[Collected data]
──────────────────────────────
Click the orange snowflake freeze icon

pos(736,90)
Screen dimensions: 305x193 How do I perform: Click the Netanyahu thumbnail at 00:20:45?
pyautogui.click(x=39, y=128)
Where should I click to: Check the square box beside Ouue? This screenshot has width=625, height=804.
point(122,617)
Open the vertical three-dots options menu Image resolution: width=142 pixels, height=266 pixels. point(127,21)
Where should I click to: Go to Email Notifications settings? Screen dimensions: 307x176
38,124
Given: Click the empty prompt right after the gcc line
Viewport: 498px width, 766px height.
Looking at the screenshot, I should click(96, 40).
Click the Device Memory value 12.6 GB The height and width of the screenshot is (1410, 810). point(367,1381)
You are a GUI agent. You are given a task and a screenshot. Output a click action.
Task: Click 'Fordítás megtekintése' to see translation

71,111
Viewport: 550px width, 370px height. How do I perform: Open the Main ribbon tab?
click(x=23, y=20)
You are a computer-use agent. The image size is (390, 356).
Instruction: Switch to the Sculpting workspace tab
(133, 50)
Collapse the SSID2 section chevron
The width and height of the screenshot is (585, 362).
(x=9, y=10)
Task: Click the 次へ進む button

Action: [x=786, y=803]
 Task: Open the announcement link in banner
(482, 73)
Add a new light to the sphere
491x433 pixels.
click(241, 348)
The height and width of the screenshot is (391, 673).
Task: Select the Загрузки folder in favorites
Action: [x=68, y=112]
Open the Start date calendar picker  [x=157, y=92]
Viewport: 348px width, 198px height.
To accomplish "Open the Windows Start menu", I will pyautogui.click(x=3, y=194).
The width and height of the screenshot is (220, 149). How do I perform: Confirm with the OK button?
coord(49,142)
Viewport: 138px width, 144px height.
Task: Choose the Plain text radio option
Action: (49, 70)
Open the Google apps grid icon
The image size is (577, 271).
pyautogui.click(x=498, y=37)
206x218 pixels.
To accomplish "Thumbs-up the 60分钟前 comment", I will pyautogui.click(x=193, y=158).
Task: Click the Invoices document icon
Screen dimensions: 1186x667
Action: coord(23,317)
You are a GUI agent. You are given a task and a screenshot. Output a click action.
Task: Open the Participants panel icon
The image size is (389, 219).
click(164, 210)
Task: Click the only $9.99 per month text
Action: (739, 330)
──────────────────────────────
AIM OF THE TASK
Transcribe exactly the lines from the one containing "Add a new light to the sphere" through the end of the records, both included, and nothing else.

RESULT OF THIS EXERCISE
Add a new light to the sphere
491x433 pixels.
click(241, 348)
The height and width of the screenshot is (391, 673).
Task: Select the Загрузки folder in favorites
Action: [x=68, y=112]
Open the Start date calendar picker  [x=157, y=92]
Viewport: 348px width, 198px height.
To accomplish "Open the Windows Start menu", I will pyautogui.click(x=3, y=194).
The width and height of the screenshot is (220, 149). How do I perform: Confirm with the OK button?
coord(49,142)
Viewport: 138px width, 144px height.
Task: Choose the Plain text radio option
Action: (49, 70)
Open the Google apps grid icon
The image size is (577, 271).
pyautogui.click(x=498, y=37)
206x218 pixels.
To accomplish "Thumbs-up the 60分钟前 comment", I will pyautogui.click(x=193, y=158).
Task: Click the Invoices document icon
Screen dimensions: 1186x667
Action: coord(23,317)
You are a GUI agent. You are given a task and a screenshot. Output a click action.
Task: Open the Participants panel icon
The image size is (389, 219).
click(164, 210)
Task: Click the only $9.99 per month text
Action: (739, 330)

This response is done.